JUSTICE VERSUS CONVENIENCE

Another startling parallel between the genocide of slavery and that of abortion can be seen in court decisions adjudicating issues related to the creation and abolition of each. Newsweek, October 26, 1998, in an article titled "Slavery' s Real ' Roots,' "reports"

By ... [1775], however, the plantation system had taken hold. America had become too dependent on slave labor to give it up easily. So the American Constitution chose slavery (albeit provisionally). And the nation justified the choice by formulating an ideology that made blacks into something less than human beings. The result, as historian Ira Berlin argues in a new book on slavery, Many Thousands Gone, Harvard University Press, 1998, is that African slavery became ' no longer just one of many forms of subordination -- a common enough circumstance in a world ruled by hierarchies -- but the foundation on which the social order rested.'

This is the same argument the U.S. Supreme Court offered in justification of its refusal to overturn Roe vs. Wade, supra, in its later decision in lanned Parenthood vs. Casey 505 U.S. 833, 1992. The plurality in Casey (O' Connor, Kennedy & Souter) made no serious attempt to justify abortion constitutionally or morally. They simply argued that the cost of ending abortion was too high:

... [F]or two decades of economic and social developments, people have organized intricate relationships and made choices that define their views of themselves and their places in society in reliance on the availability of abortion in the event that contraception should fail. The ability of women to participate equally in the economic and social life of the nation has been facilitated by their ability to control their reproductive lives. The Constitution serves human values and while the effect of reliance on Roe cannot be exactly measured, neither can the certain cost of overruling Roe for people who have ordered their thinking and living around that case be dismissed.

In his book Antislavery, Dwight Drumond, Norton, 1961, the author quotes from the decision handed down by the British high court which ended slavery in that country. Lord Mansfield settled the argument in the Sommersett Case, 98 English Reports, 509, 1773:

The state of slavery is ... so odious that nothing can be suffered to support it but positive law. Whatever inconveniences, therefore, may follow from the decision, I cannot say this case is allowed or approved by the law of England: And therefore the black must be discharged [emphasis added].

Halting the brutalization of blacks was inconvenient but the British (and later the Americans) were more committed to justice than convenience. Halting the brutalization of the unborn will also be inconvenient. Most contemporary British and Americans are now obviously more committed to convenience than they are to justice.

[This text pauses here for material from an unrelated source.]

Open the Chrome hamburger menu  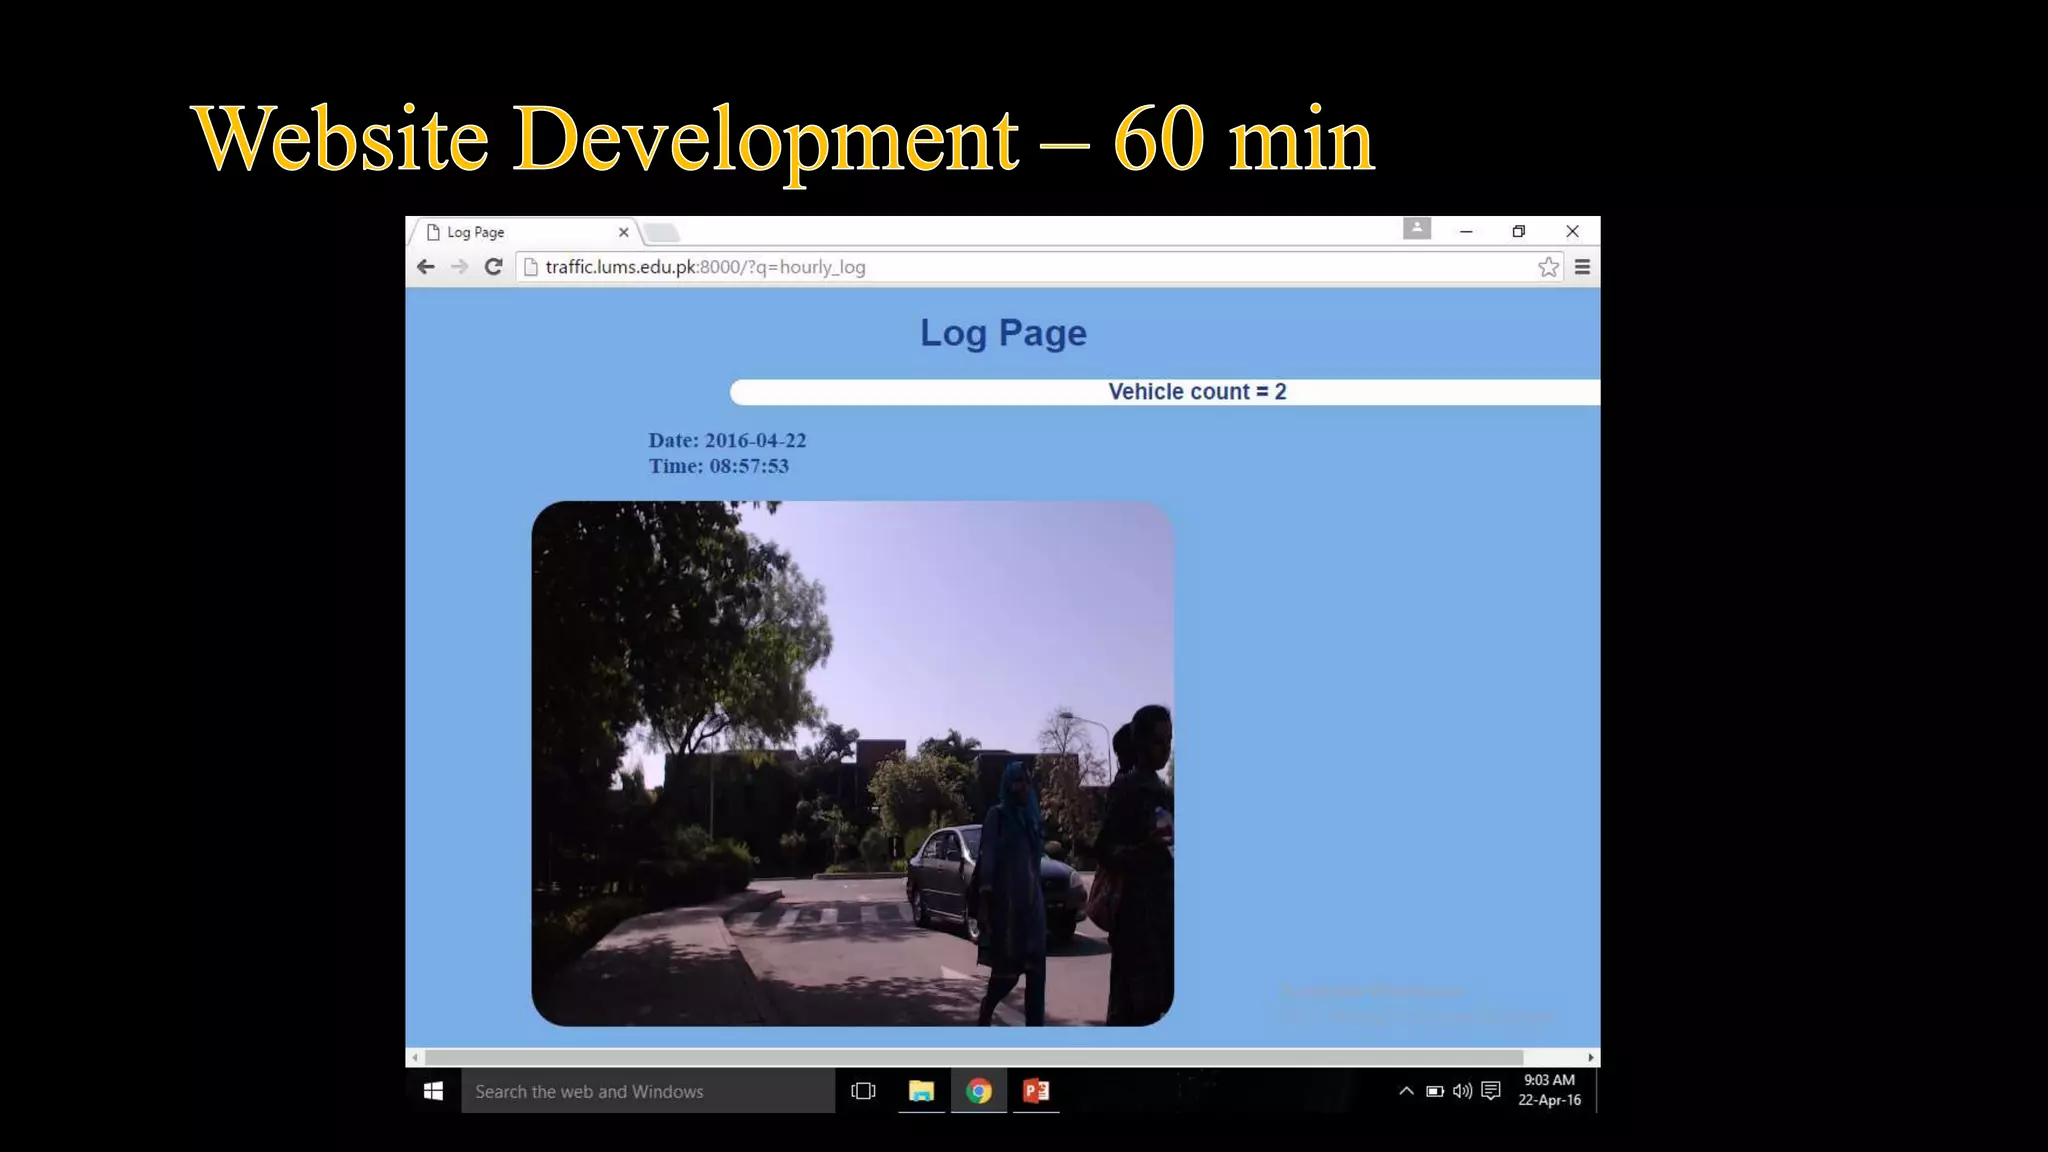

Convenience heavily influenced Jefferson' s view of justice concerning his own slaves. We read the following in The Jefferson Scandals, A Rebuttal, supra:

Since the number of slaves owned by Jefferson was in excess of two hundred at various periods, this constituted one of his principal assets. To have set them free would obviously have been a crushing financial blow.

The perceived financial burden of children is also listed by the Guttmacher Institute Web site, supra, as a primary motivator in the decision to abort.

ANTI-ADOPTION BIAS:

But wouldn' t the placement for adoption of "unwanted" children minimize the economic loss associated with unplanned pregnancy? Yes, but many mothers contemplating abortion report that they could never give their child up for adoption. This mentality is difficult to distinguish from the spitefulness of a divorced father who murders his newborn to avoid the pain of losing custody of the child to his former wife. Or as psychologist Dr. Laura Schlessinger has observed, it is reminiscent of the murder of an abandoned wife by a former husband who can' t bear the possibility of her becoming the object of another man' s affection. Narcissism on this scale is shameful beyond imagining.